Many counties have wrapped up their machine recount ahead of a Thursday deadline to complete reviews of the US Senate and governor races, but larger Democratic strongholds are still racing to meet the deadline.
Republican Governor Rick Scott agreed to step down from the state panel responsible for certifying the final results. Scott is locked in a tight race with US Senator Bill Nelson and has already suggested fraud may be taking place in some counties. Critics have said Scott should have no role in overseeing the election given his close contest.
Trump, who has already lashed out over the recount, added to the growing partisan firestorm by arguing without evidence that some people unlawfully participated in the election by dressing in disguise.
‘‘When people get in line that have absolutely no right to vote and they go around in circles,’’ Trump said in an interview with The Daily Caller published Wednesday. ‘‘Sometimes they go to their car, put on a different hat, put on a different shirt, come in and vote again.’’
The state elections department and the Florida Department of Law Enforcement, both run by Republican appointees, have said they haven’t seen any evidence of voter fraud of this sort.
Adding to the fray, however, a top attorney at the Florida Department of State sent a letter last week asking federal prosecutors to investigate whether Democrats distributed false information that could have resulted in voters having mail-in ballots disqualified.
Four county supervisors turned over information that showed Democratic Party operatives changed official forms to say that voters had until two days after the election to fix any problems with mail-in ballot signatures. Under current law, a voter has until the day before Election Day to fix a problem.
Meanwhile, problems continue to arise in Palm Beach County, where tallying machines have overheated. That’s caused mismatched results with the recount of 174,000 early voting ballots, forcing workers to go back and redo their work with no time to spare.

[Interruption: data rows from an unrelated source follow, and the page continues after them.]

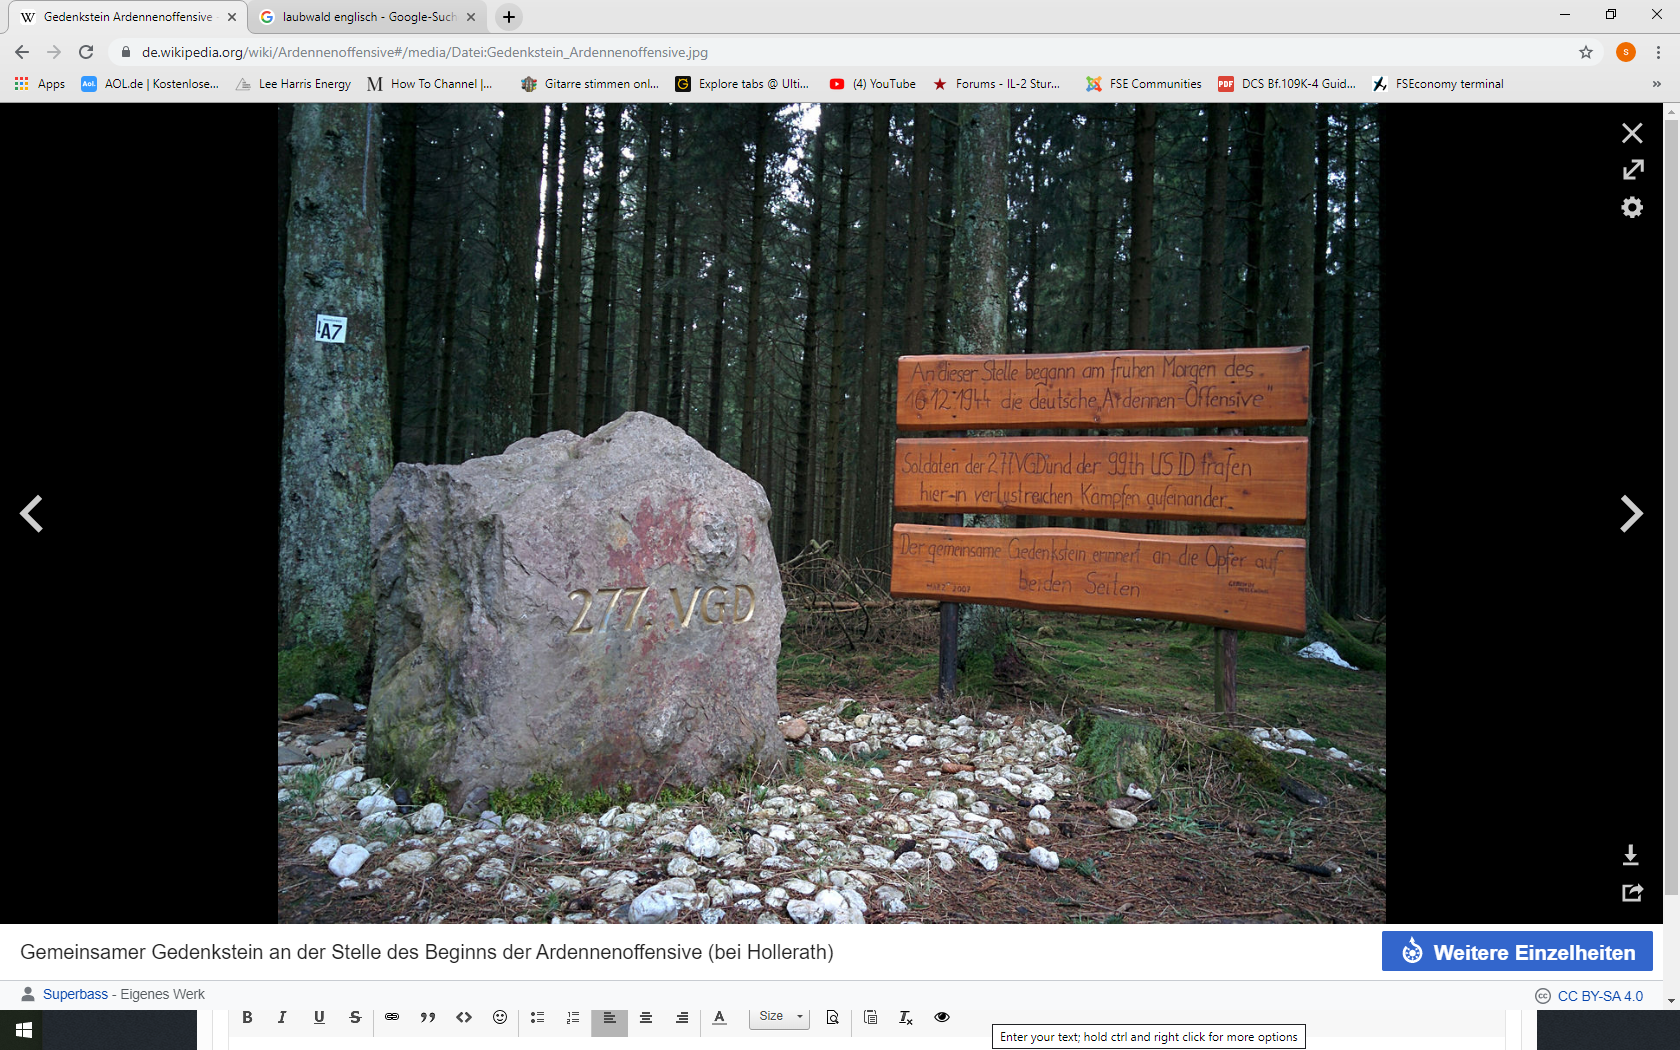1680x1050 pixels.
Task: Show the previous image
Action: coord(31,514)
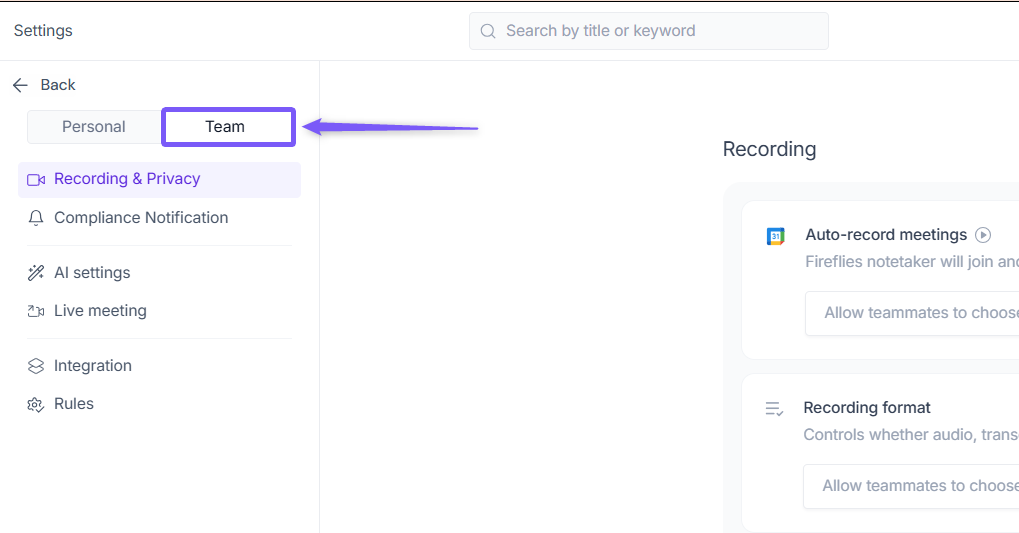Screen dimensions: 1019x533
Task: Open the Integration settings section
Action: [93, 366]
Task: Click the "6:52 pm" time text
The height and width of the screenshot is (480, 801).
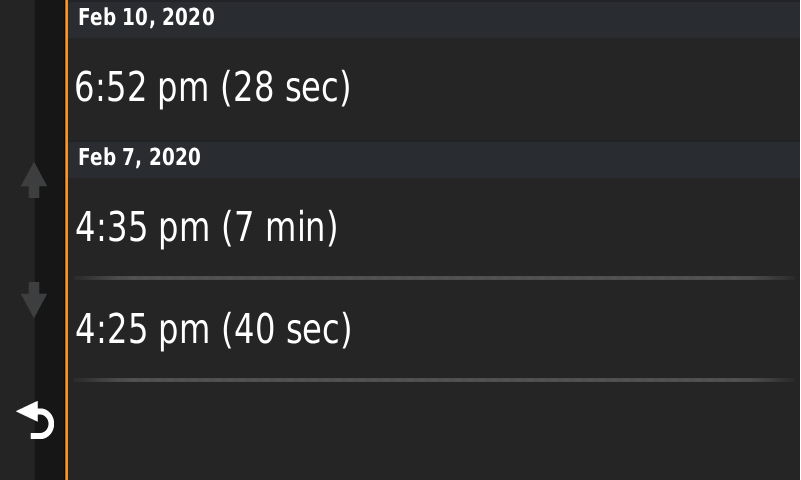Action: pyautogui.click(x=142, y=88)
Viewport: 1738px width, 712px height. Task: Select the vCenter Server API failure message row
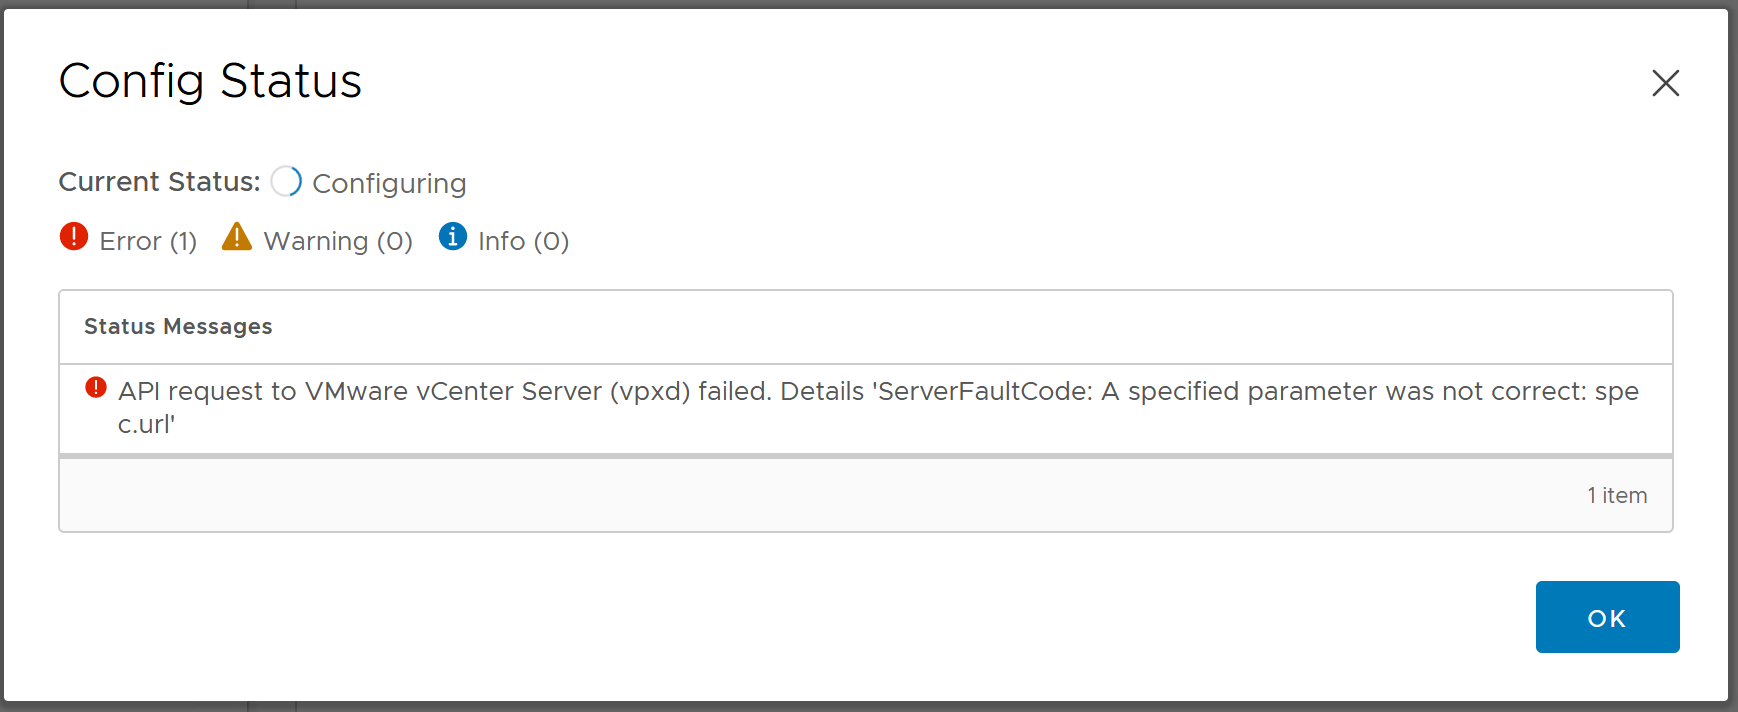pos(866,408)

‘‘The machines are old,’’ said Susan Bucher, supervisor of elections. She said they underwent maintenance right before the election. ‘‘I don’t think they were designed to work 24/7 — kind of like running an old car from here to L.A. And so, you know, things happen to them.’’
Right now, Palm Beach County looks like it could miss the Thursday deadline, even though Nelson and Democrats filed lawsuits seeking to suspend it.
Lawyers for Democrats also asked a federal judge Wednesday to set aside the state law mandating that mailed-in votes be thrown out if the signature on the envelope doesn’t match the signature on file.
No less than six federal lawsuits have been filed so far in Tallahassee. Nelson’s campaign has also filed a lawsuit seeking public records from a north Florida elections supervisor who allowed voters in GOP-heavy Bay County to email their ballots in apparent violation of state law.